Saturday. We arrive at Green Turtle Cay in the Abacos and drop our anchor at 3:30 in the afternoon. We are flying our yellow quarantine flag (yellow, for the letter “Q”, don’t ask) from the starboard spreader as required when arriving in any country until you have cleared customs & immigration. We aren’t sure if Customs will be open on a Saturday, so Mark calls a local business on the VHF. The lady there is very helpful. She tells us we can go to the customs house and if the officer is not there we should go to either of the grocery stores in town and they’ll call her for us.

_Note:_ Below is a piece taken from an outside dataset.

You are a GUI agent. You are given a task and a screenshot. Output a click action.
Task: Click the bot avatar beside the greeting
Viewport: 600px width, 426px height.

Until you’ve cleared in, only the captain is allowed ashore. So off the 3 captains go in the dinghy with all the paperwork, passports etc. The customs office is closed, so they walk over to the grocery store. The lady there calls the customs officer at her home. The customs lady says she will not be working this afternoon, or Sunday, so just come in on Monday. Oh, and by the way, it’s alright for everyone to go ashore before then. No worries. One reason we love the Bahamas.

Arrangements are made to dinghy in to Pineapples, a water side bar we discovered last year with 2 for 1 rum punches for happy hour, which finishes at 6pm. The 6 of us quickly organize ourselves and make a bee line for the bar. Did we mention that these rum drinks are REALLY strong? Rum is relatively cheap in the Bahamas, but the mixings are very expensive. Thus drinks tend to be strong… very strong. 2nd reason we love the Bahamas. We each have 2 drinks and share an order of grouper fingers and then we’ve had all had it. None of us had got much sleep Friday night during the crossing, so we decide to call it a night and head back to our boats.

Back on the boat. A guy who is anchored next to us, shows up with a big cream pie in his hand and a server. We did not know him from Adam! “Hi, take a piece of pie for each person on board, and enjoy” “Wow, thanks. What’s your name?” “Steve” he says, and off he goes to the next boat. Main reason we like cruising – cruisers are so friendly.

After a great night’s sleep here we sit listening to the roosters crowing on shore. We can see the anchor dug in on the sandy bottom since, for the first time since we left the Bahamas last year, the water is crystal clear. 3rd reason we love the Bahamas. We are waiting for three more sets of friends to arrive this morning; they left the US yesterday morning. We will all spend Christmas here together, we’ll probably also invite the neighbour with the pie, and anyone else who is here, too.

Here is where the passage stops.